DATA TO USE:
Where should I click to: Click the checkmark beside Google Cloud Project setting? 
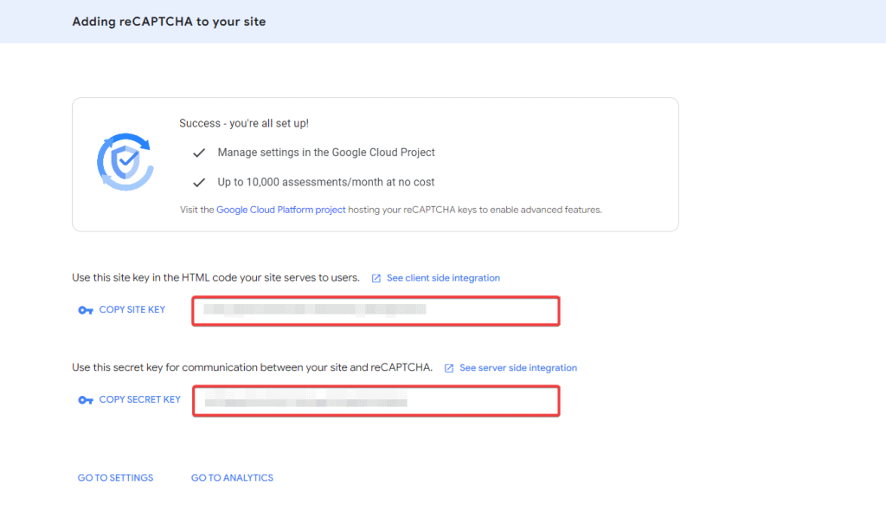coord(199,152)
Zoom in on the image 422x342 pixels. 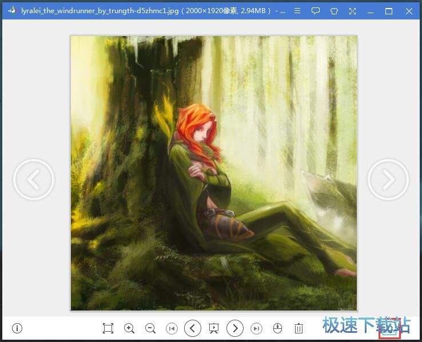(129, 328)
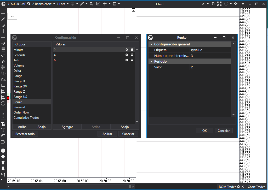Open the 1 Lots dropdown
268x190 pixels.
[x=68, y=4]
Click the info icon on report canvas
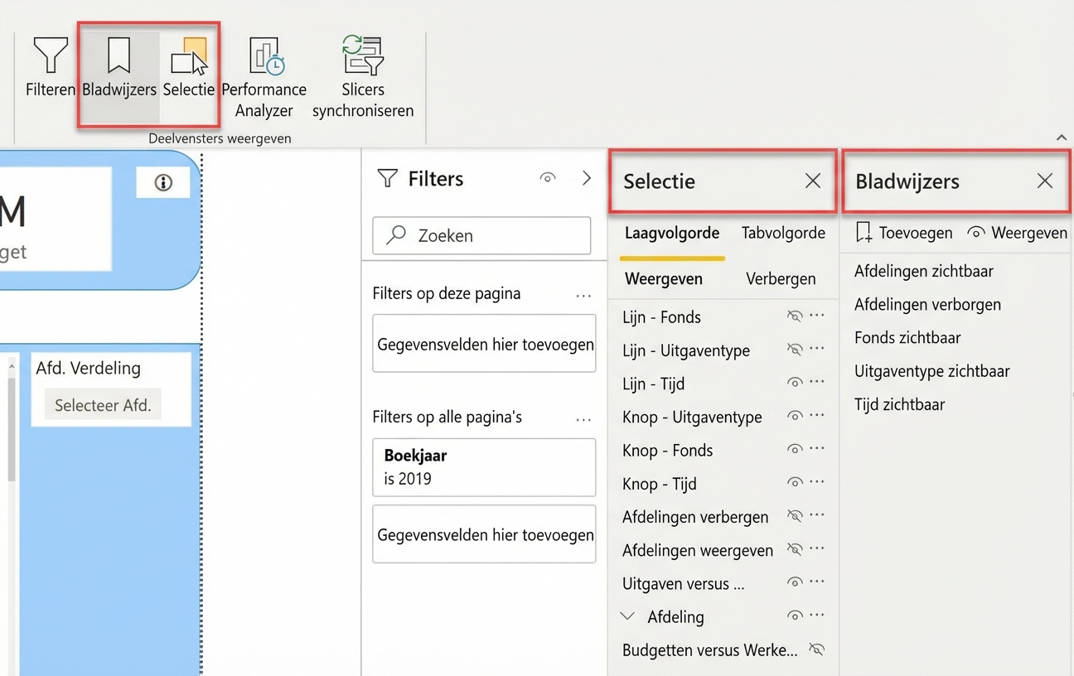 163,183
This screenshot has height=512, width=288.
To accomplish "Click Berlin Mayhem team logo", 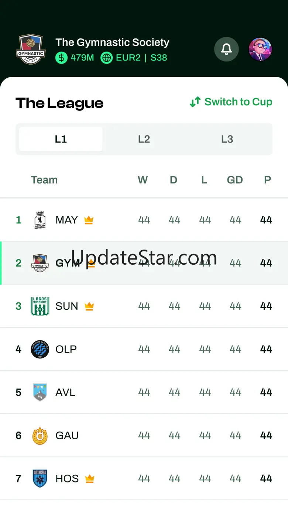I will click(x=40, y=220).
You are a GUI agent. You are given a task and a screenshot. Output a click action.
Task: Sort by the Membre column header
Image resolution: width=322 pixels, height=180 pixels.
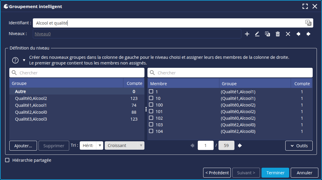[183, 83]
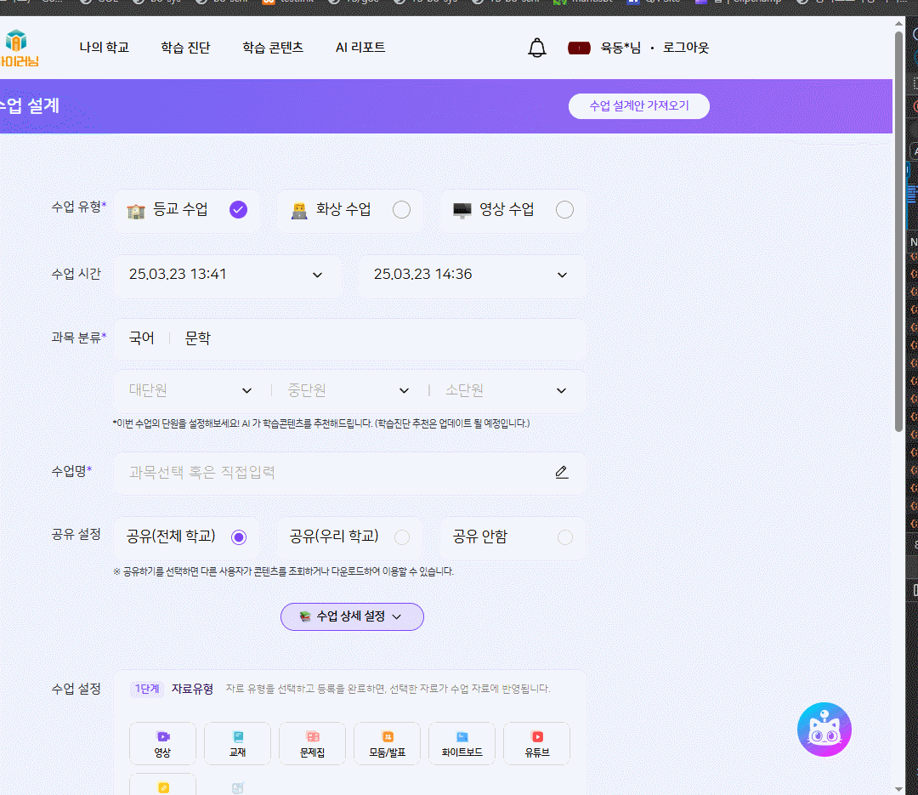
Task: Choose the 문제집 material type
Action: coord(312,744)
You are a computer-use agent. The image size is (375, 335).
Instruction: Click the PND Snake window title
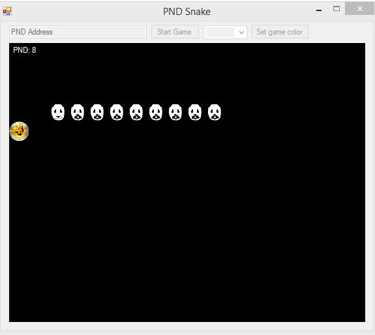click(x=187, y=12)
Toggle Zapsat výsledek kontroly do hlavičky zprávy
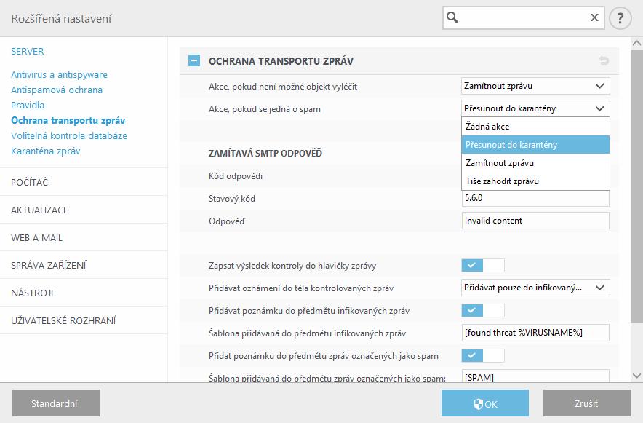 [x=483, y=266]
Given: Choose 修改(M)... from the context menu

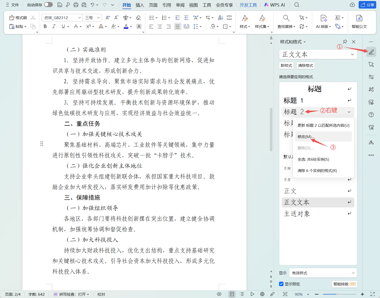Looking at the screenshot, I should click(x=306, y=137).
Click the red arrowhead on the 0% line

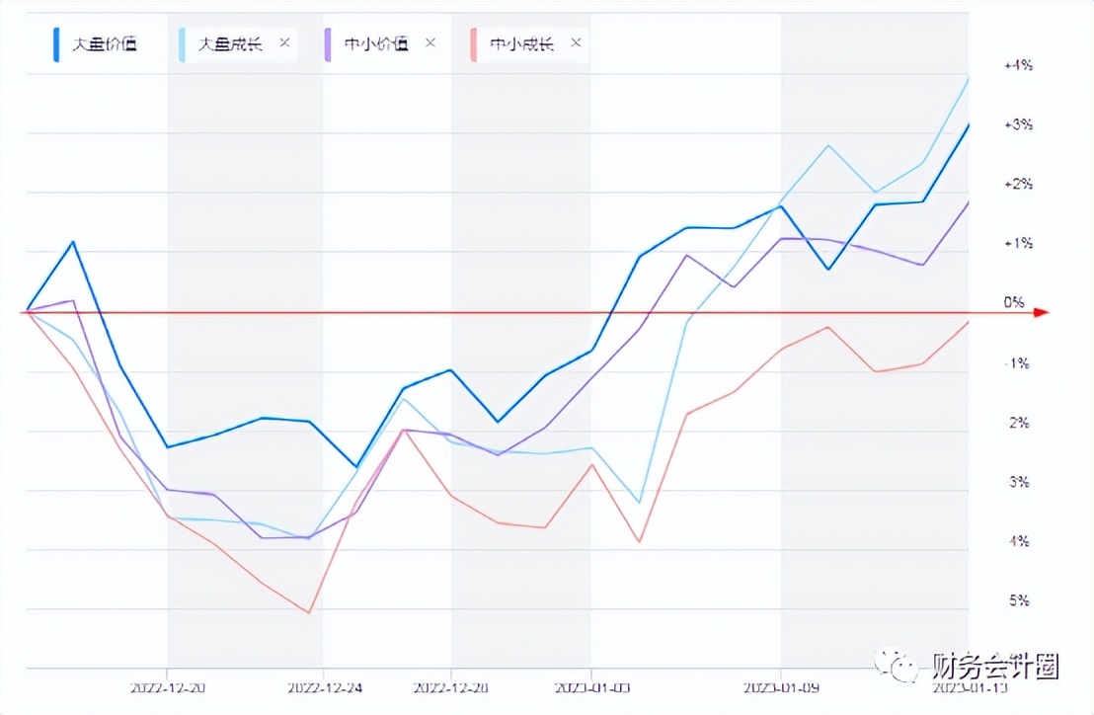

BRIEF:
How many lines of the listing above include the word "agent"? State the number and nothing else.

EXERCISE OUTPUT:
2